◆ What this task involves
Rewrite the lines below, changing "avatar" to "profile image" and keeping everything else the same, without the pictures.

--- Start of The input ---

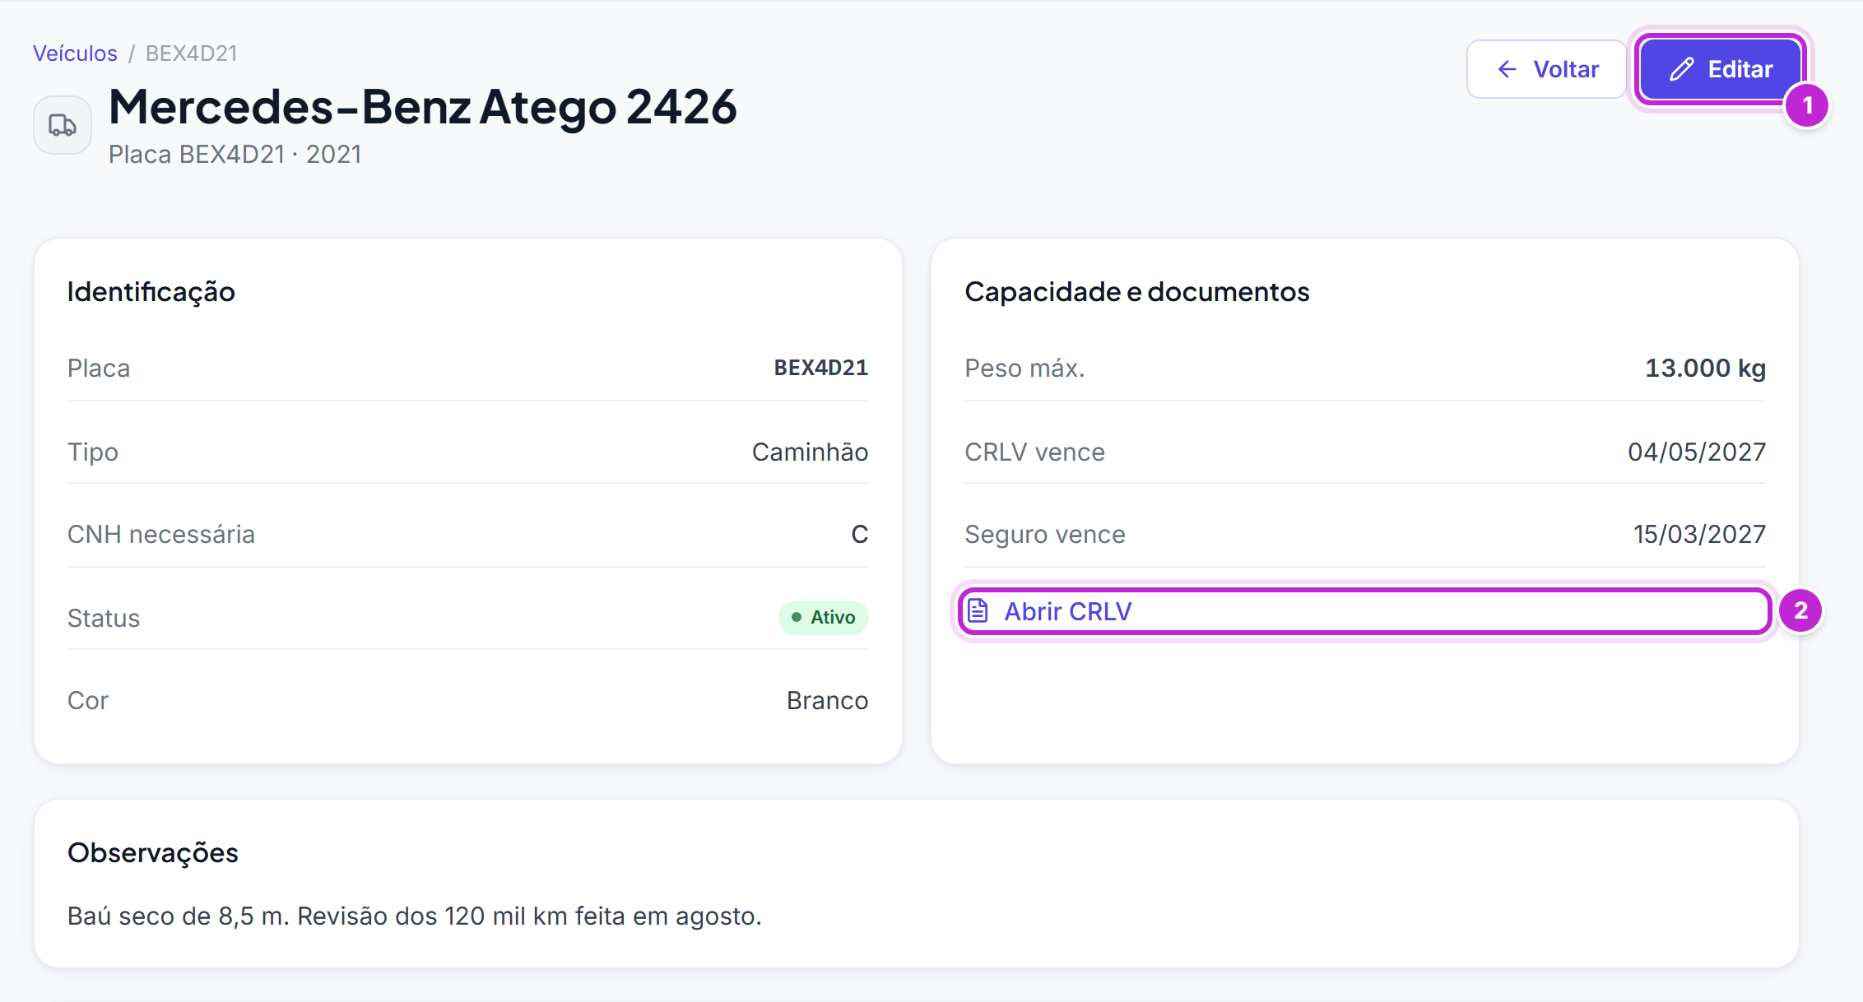Click the Mercedes-Benz Atego 2426 title

423,107
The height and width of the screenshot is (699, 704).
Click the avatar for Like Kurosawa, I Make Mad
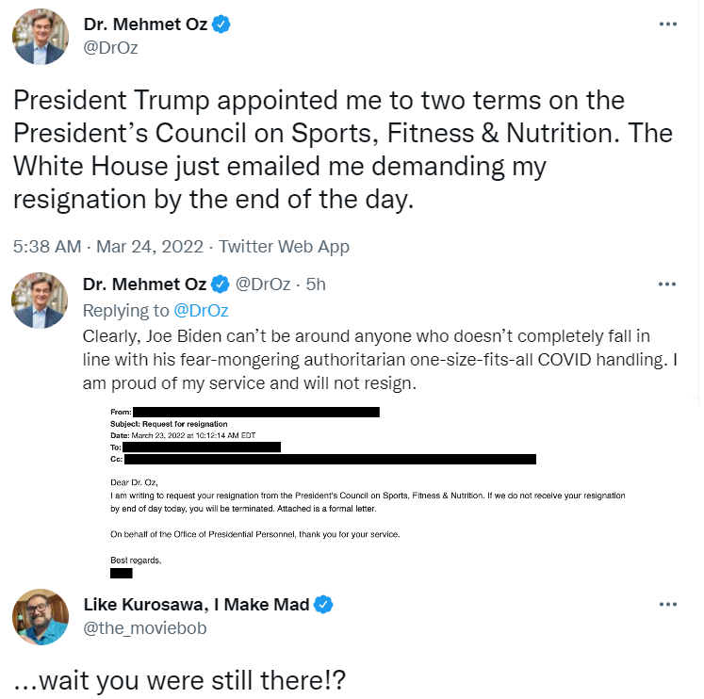click(x=40, y=616)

--- End of The input ---

◆ The answer
Click the Mercedes-Benz Atego 2426 title

423,107
The height and width of the screenshot is (699, 704).
Click the profile image for Like Kurosawa, I Make Mad
click(x=40, y=616)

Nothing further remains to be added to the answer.